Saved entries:
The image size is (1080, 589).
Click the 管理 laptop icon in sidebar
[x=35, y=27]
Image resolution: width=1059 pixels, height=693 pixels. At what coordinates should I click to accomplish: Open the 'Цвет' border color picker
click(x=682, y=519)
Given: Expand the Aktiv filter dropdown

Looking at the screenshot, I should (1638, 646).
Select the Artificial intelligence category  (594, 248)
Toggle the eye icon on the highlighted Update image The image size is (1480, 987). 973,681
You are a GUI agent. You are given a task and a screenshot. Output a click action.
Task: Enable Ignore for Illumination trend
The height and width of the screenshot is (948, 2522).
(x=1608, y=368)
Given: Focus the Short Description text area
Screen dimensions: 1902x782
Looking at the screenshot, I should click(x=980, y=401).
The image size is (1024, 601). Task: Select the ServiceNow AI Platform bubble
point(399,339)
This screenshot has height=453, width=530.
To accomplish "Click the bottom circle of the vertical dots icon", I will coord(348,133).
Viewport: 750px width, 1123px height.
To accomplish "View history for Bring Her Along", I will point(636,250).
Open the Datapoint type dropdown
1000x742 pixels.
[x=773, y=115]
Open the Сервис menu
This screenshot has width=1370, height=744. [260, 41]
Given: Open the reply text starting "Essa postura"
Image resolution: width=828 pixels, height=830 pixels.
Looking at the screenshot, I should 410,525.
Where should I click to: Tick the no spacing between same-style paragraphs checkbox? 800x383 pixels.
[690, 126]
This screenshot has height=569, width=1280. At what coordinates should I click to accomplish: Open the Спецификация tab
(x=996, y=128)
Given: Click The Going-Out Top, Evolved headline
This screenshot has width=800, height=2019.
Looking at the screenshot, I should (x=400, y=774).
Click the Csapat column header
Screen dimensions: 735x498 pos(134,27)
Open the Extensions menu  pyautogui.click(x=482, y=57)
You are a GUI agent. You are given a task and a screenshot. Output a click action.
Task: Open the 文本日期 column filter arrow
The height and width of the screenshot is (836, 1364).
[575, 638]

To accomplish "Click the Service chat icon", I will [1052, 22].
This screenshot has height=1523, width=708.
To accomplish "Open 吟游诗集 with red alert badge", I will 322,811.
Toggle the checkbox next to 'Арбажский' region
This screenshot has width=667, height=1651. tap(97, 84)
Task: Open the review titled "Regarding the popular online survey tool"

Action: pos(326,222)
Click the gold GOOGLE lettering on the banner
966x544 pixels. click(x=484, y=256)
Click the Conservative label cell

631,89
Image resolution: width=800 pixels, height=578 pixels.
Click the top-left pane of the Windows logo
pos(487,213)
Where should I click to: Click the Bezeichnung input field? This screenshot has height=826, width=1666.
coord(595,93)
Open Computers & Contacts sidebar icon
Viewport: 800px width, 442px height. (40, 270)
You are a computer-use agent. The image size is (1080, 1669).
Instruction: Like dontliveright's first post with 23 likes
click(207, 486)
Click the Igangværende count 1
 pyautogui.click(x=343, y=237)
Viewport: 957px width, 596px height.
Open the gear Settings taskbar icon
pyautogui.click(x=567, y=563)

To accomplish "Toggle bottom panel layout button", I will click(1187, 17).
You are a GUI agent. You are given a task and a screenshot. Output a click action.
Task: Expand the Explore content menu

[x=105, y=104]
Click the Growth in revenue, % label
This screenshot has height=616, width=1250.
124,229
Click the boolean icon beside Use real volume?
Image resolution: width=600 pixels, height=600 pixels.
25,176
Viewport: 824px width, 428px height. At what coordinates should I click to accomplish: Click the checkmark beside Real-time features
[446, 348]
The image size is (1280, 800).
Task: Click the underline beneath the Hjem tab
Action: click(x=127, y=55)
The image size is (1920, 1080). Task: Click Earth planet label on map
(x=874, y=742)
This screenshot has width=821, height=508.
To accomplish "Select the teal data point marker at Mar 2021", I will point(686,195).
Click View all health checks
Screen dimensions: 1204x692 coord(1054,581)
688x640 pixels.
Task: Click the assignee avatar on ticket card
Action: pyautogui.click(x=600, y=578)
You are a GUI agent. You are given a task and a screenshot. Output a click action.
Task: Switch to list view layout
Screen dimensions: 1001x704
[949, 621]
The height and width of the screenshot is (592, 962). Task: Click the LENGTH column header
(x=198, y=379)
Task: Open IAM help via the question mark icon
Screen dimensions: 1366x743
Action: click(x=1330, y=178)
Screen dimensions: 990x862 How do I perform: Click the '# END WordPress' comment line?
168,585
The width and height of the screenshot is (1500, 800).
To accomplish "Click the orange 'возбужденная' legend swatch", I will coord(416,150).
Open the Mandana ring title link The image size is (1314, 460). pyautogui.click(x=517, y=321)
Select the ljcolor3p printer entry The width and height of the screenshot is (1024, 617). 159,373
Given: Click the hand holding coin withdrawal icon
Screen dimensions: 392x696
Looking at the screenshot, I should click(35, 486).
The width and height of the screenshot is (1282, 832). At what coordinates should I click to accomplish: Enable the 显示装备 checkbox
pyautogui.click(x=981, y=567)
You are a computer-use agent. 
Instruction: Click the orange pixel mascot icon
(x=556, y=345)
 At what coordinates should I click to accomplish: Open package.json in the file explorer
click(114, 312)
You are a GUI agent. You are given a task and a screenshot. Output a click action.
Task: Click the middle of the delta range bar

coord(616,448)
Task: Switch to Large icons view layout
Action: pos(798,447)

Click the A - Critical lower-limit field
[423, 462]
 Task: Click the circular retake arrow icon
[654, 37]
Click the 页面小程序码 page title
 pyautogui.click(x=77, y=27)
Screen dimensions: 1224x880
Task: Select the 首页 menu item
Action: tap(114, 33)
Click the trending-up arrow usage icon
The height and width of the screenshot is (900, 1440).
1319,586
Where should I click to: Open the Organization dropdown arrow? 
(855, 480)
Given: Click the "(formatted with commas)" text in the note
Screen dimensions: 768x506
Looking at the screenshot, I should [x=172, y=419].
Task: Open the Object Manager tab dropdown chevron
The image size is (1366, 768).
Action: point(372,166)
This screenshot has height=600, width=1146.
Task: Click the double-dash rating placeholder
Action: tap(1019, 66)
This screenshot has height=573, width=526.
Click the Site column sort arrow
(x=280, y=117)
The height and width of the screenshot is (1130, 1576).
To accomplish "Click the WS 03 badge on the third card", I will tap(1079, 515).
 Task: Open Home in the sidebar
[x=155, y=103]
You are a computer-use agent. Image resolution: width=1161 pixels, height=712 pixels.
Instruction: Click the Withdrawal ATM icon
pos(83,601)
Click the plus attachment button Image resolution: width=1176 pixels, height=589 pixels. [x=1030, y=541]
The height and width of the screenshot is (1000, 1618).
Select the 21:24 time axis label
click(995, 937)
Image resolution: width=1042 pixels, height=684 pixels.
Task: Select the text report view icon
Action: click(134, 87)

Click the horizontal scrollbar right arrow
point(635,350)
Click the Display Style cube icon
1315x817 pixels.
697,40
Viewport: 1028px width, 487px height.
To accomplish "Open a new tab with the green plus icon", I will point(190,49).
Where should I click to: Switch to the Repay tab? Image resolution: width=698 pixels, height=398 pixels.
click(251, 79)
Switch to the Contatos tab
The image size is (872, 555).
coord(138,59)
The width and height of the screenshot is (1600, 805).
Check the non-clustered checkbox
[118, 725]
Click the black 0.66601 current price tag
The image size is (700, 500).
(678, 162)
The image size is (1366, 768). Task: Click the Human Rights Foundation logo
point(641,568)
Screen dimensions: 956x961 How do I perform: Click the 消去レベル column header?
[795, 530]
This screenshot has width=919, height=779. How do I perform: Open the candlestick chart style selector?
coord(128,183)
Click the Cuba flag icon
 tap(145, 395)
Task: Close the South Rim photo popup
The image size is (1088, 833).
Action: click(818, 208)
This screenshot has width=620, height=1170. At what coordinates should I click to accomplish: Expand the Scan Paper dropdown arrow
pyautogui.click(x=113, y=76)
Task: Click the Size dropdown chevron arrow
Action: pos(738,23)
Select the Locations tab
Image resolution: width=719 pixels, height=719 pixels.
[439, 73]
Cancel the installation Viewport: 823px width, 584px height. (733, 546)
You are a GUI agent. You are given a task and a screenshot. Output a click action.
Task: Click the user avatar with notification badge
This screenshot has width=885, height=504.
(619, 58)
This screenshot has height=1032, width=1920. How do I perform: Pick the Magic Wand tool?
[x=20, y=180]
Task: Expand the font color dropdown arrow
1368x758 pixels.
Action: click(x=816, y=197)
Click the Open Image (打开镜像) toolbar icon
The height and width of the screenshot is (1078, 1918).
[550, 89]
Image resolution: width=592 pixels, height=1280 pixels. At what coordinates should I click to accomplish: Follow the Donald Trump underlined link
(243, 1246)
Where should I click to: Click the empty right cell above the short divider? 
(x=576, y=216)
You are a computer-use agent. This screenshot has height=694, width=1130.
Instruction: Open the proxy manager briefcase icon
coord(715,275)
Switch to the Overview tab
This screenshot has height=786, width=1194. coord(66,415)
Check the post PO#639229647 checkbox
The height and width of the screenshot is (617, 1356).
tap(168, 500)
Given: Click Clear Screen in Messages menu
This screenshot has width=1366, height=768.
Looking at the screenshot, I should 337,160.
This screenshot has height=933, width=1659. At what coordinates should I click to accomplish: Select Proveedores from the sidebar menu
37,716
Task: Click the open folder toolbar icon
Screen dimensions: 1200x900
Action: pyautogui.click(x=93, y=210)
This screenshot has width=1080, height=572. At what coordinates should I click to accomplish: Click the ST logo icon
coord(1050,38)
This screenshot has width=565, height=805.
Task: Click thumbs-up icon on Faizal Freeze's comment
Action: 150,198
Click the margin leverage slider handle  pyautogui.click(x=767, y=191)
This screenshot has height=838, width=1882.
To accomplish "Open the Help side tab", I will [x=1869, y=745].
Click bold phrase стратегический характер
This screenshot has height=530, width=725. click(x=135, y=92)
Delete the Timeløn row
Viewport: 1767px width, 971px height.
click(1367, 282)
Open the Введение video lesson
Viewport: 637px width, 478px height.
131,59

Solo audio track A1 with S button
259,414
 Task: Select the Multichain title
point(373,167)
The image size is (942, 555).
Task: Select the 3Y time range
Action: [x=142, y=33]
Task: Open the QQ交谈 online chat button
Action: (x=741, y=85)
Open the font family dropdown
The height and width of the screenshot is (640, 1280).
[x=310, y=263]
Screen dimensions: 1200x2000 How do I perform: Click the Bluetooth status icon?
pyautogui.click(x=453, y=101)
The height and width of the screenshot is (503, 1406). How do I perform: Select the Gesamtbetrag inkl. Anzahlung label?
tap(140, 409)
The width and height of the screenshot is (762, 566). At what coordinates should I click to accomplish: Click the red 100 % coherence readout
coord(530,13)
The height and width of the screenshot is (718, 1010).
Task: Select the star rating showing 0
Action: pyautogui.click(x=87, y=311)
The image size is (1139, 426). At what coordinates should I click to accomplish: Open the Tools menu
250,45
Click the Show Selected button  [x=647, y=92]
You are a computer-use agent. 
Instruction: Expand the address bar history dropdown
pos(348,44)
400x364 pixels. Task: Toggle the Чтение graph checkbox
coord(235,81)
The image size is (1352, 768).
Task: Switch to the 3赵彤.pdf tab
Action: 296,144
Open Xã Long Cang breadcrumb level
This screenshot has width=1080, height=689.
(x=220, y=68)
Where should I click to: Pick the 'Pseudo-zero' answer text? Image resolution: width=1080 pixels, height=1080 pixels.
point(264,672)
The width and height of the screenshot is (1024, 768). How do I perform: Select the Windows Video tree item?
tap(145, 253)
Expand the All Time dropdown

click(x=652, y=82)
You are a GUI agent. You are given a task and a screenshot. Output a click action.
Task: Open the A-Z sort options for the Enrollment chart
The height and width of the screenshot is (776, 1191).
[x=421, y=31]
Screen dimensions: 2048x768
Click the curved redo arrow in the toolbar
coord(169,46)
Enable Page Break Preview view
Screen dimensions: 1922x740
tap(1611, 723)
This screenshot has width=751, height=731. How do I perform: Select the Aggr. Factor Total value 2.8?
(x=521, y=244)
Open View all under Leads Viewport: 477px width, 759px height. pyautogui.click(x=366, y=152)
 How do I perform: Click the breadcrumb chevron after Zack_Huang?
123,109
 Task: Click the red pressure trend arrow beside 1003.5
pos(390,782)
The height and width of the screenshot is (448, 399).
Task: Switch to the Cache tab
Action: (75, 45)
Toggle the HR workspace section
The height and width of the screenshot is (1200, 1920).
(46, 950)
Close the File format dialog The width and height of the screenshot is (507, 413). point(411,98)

WHAT TO WORK ON: Could you retype exactly the lines from the first one of the records through the line containing "Given: Focus the Short Description text area", both included, and nothing more?

OUTPUT OF THE EXERCISE:
The image size is (1080, 589).
Click the 管理 laptop icon in sidebar
[x=35, y=27]
Image resolution: width=1059 pixels, height=693 pixels. At what coordinates should I click to accomplish: Open the 'Цвет' border color picker
click(x=682, y=519)
Given: Expand the Aktiv filter dropdown

Looking at the screenshot, I should (1638, 646).
Select the Artificial intelligence category  (594, 248)
Toggle the eye icon on the highlighted Update image The image size is (1480, 987). 973,681
You are a GUI agent. You are given a task and a screenshot. Output a click action.
Task: Enable Ignore for Illumination trend
The height and width of the screenshot is (948, 2522).
(x=1608, y=368)
Given: Focus the Short Description text area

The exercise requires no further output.